◆ **掲載本文**

チェンマイよりみちの記録

タイ・チェンマイに寄り道する人生を選択した個人の記録です。私、ヨリミチ(仮名)が日本やタイからお届けします。

ややこしい話

以前からオットが意味を知りたがっていた日本語『ややこしい』。
他にも『結局』『ところで』『是非(是非とも)』とか『なんとなく』などの使い方を今までオットから何度も訊かれて何度も説明してきたけど、『ややこしい』だけは説明を避けてきた。
そもそもタイ語は語彙が少ない言語だという特徴がある(ように感じている)のだけど日本語はオノマトペを含めて語彙が豊かというか、その量の問題だけではなくて、やはりタイ人と日本人の民族性の違いだとか生活習慣の違いがあるので説明も一筋縄ではいかない。

たとえば『良い天気』、日本では晴れていて日差しが降り注ぐ状態をだいたいの人が『良い天気だなぁ』と表現すると思うのだけど、タイではそこそこ雲があって暑くない状態のときを『良い天気』だと判断する。

◆ **データ抜粋**
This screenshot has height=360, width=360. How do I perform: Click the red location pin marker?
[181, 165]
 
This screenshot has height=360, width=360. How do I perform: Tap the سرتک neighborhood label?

◆ **作業指示**
**1)** 掲載本文のうち、「チェンマイよりみちの記録」で始まり「を『良い天気』だと判断する。」に至るまでの部分を正確に書き写してください。
**2)** 掲載本文によると、タイではどのような状態を「良い天気」と判断しますか。

◆ **演習結果**
**1)**
チェンマイよりみちの記録

タイ・チェンマイに寄り道する人生を選択した個人の記録です。私、ヨリミチ(仮名)が日本やタイからお届けします。

ややこしい話

以前からオットが意味を知りたがっていた日本語『ややこしい』。
他にも『結局』『ところで』『是非(是非とも)』とか『なんとなく』などの使い方を今までオットから何度も訊かれて何度も説明してきたけど、『ややこしい』だけは説明を避けてきた。
そもそもタイ語は語彙が少ない言語だという特徴がある(ように感じている)のだけど日本語はオノマトペを含めて語彙が豊かというか、その量の問題だけではなくて、やはりタイ人と日本人の民族性の違いだとか生活習慣の違いがあるので説明も一筋縄ではいかない。

たとえば『良い天気』、日本では晴れていて日差しが降り注ぐ状態をだいたいの人が『良い天気だなぁ』と表現すると思うのだけど、タイではそこそこ雲があって暑くない状態のときを『良い天気』だと判断する。

**2)** そこそこ雲があって暑くない状態